___ MATERIAL FOR THIS EXERCISE

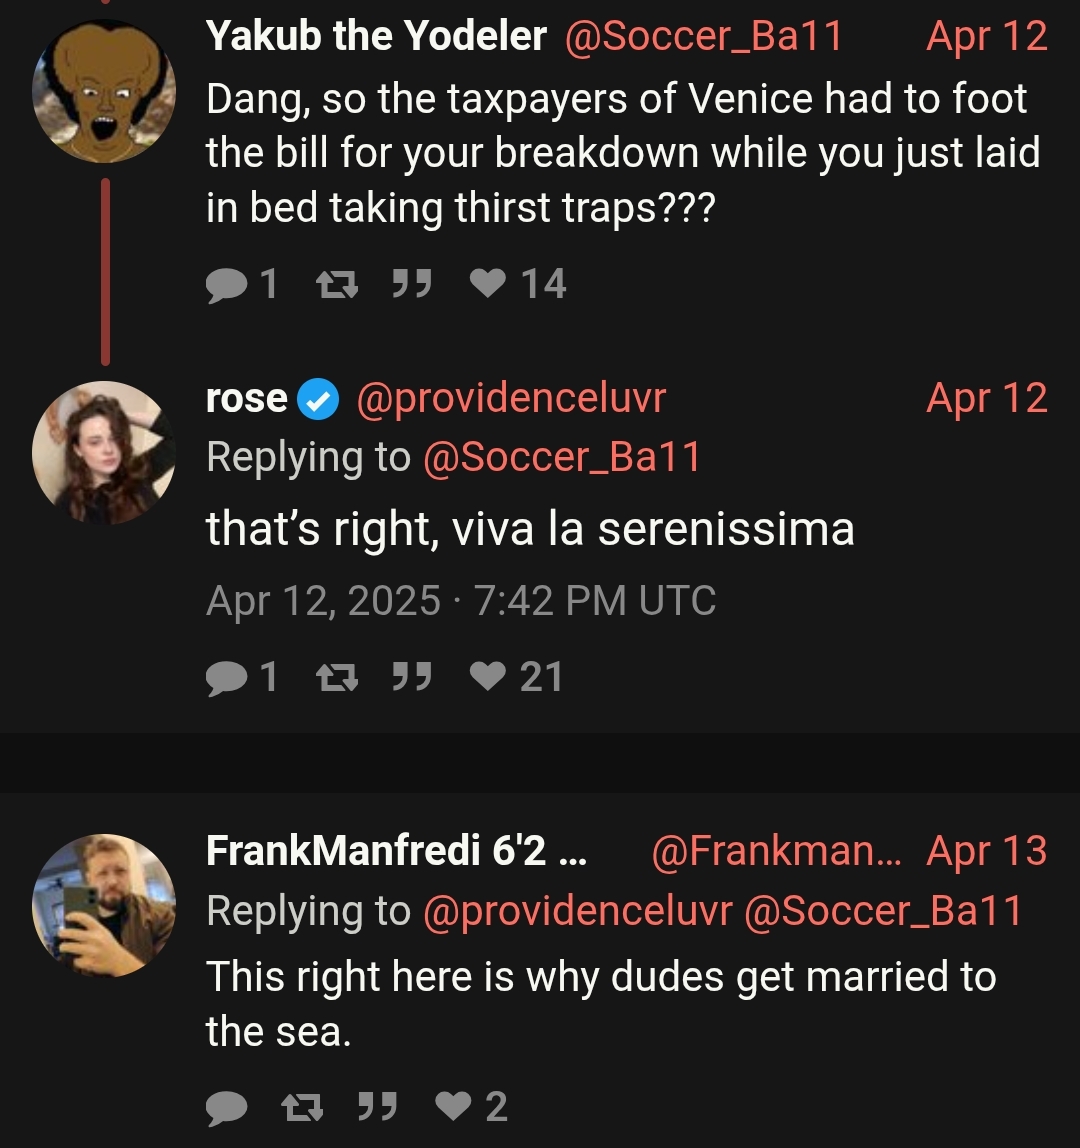
Task: Open FrankManfredi's profile picture
Action: coord(104,905)
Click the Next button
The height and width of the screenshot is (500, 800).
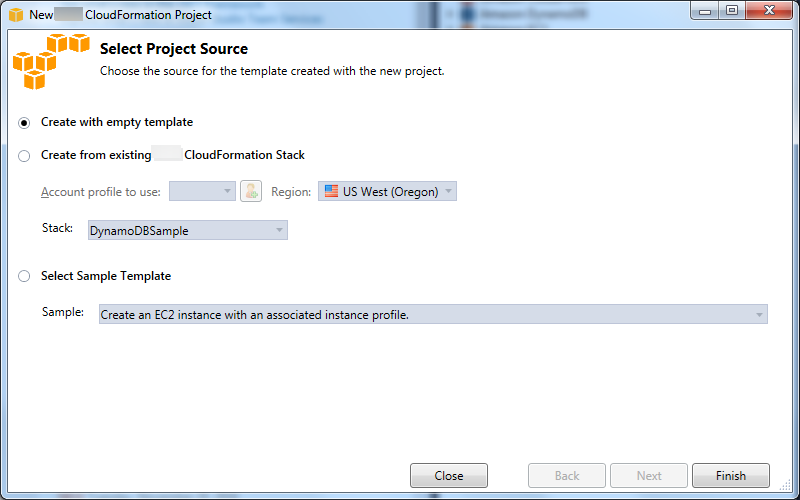[649, 476]
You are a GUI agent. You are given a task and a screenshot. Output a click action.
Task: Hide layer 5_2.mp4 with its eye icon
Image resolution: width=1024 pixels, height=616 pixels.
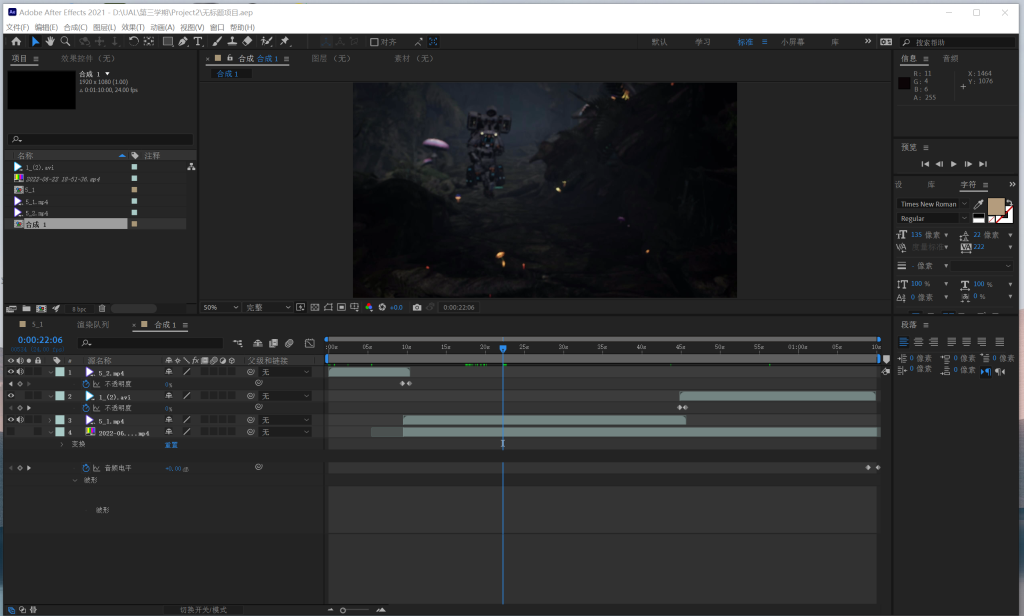(11, 372)
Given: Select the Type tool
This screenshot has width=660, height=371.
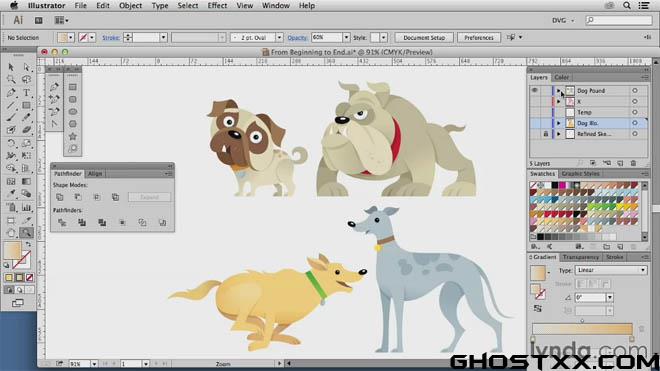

______

▶ [REQUIRED WORK]
The last line of the entries marks the end, and the line with "Task: Hide layer 5_2.mp4 with its eye icon" marks the start. Output exactly those two lines and every line between them, nothing else, with the pictures left out.

▶ [SOLUTION TO THIS TASK]
Task: Hide layer 5_2.mp4 with its eye icon
Image resolution: width=1024 pixels, height=616 pixels.
(11, 372)
Given: Select the Type tool
This screenshot has width=660, height=371.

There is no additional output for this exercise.